Whether entrepreneurship is offered as an independent discipline or integrated into the main curriculum, the challenges of unemployment and economic stagnation will remain if universities continue to rely on imported curricula. It’s more of a fiction to trying to align our university teaching and learning processes with countries whose education systems are into transforming the digital economy, aeronautics and space research. There is a need to redefine entrepreneurship discipline within the context of our economic problems and direct the teaching strategies towards empowering students to solve those problems. The public is losing confidence in university education, for graduates have had little impact on the growth of the country’s economy. Regrettably, entrepreneurship graduates end up looking for jobs instead of creating them and employing others. Given that the majority of teachers of entrepreneurship have never been entrepreneurs in the world of practice, it is almost impossible to groom students to take risks and try out new possibilities. Higher risk tolerance and an internal locus of control have been found to be characteristics indicative of a successful entrepreneur, although are the least traits teachers demonstrate while teaching. Getting to a drawing board for purposes of establishing what we intend to achieve and how to achieve it, whilst using entrepreneurship as a discipline is necessary.

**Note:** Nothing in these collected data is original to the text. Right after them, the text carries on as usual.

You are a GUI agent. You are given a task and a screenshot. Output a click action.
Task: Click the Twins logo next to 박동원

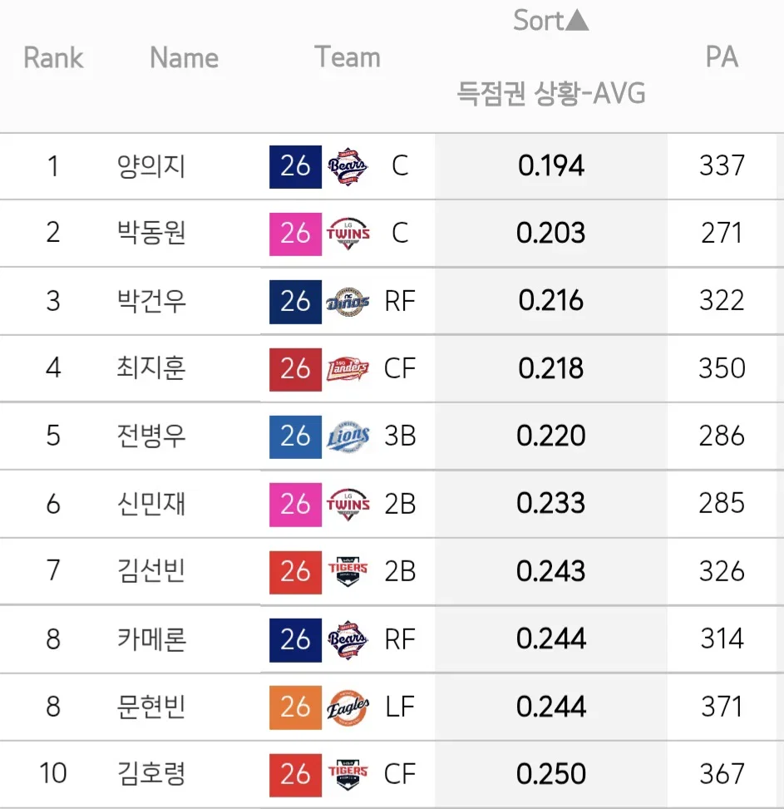click(348, 234)
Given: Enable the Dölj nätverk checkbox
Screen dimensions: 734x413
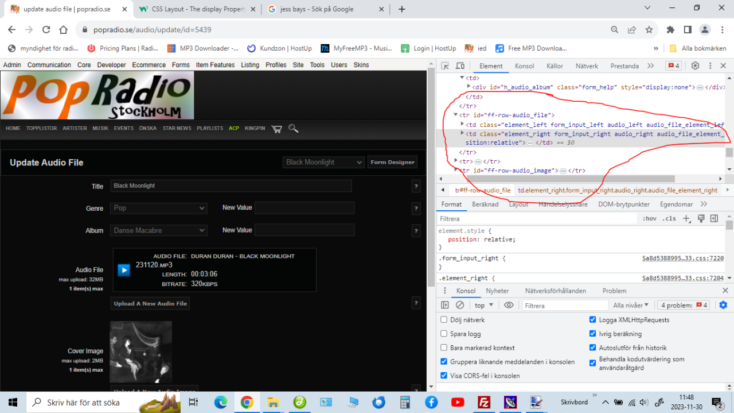Looking at the screenshot, I should [444, 320].
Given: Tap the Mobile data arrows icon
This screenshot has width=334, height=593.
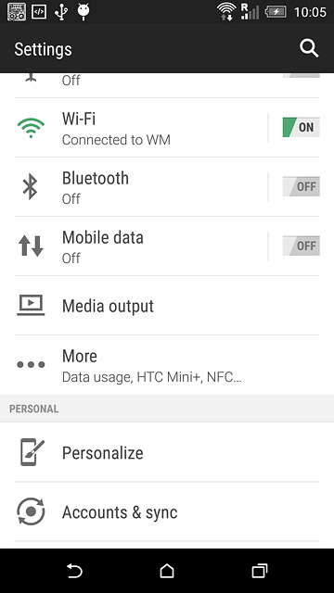Looking at the screenshot, I should [x=31, y=246].
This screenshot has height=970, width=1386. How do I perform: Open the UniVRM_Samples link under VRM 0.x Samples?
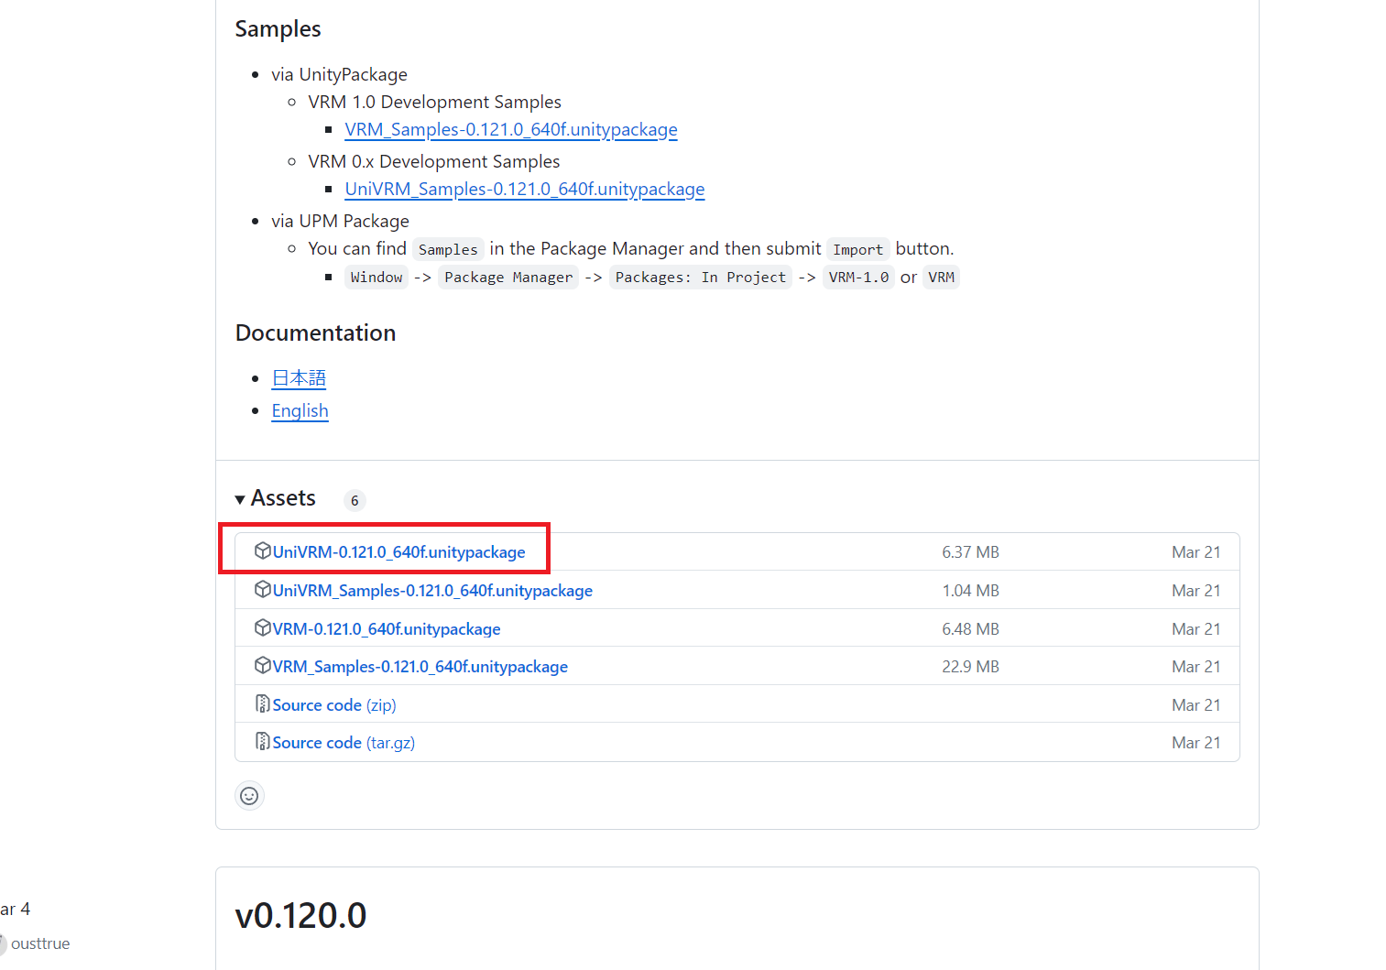click(525, 190)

Provided in this study is the fact that, universities took up the challenge of offering entrepreneurship as a discipline with an aim of producing graduates with ready skills in business creation and full appreciation of how firms expand, contract, and exit. Although this was a good step towards solving the worrying unemployment trajectory among the youth, the universities seem to have failed to tailor the delivery of the program to contextual realities. Not only is entrepreneurship offered in KIU and KNU, but the primary reason for its initiation in universities was to address the soaring levels of unemployment in the country. While this may have been the motivation, cases of universities producing graduates with little or no required skills are on the rise, yet, the emergency of uneducated entrepreneurs is on the increase. It is advisable that the role of entrepreneurship knowledge and skills acquired in universities be redefined in the economic growth process and the intermediate linkages from entrepreneurial activity to economic progress.  

Funding: This study received no specific financial support.  

Competing Interests: The authors declare that they have no competing interests.

Authors’ Contributions: Both authors contributed equally to the conception and design of the study.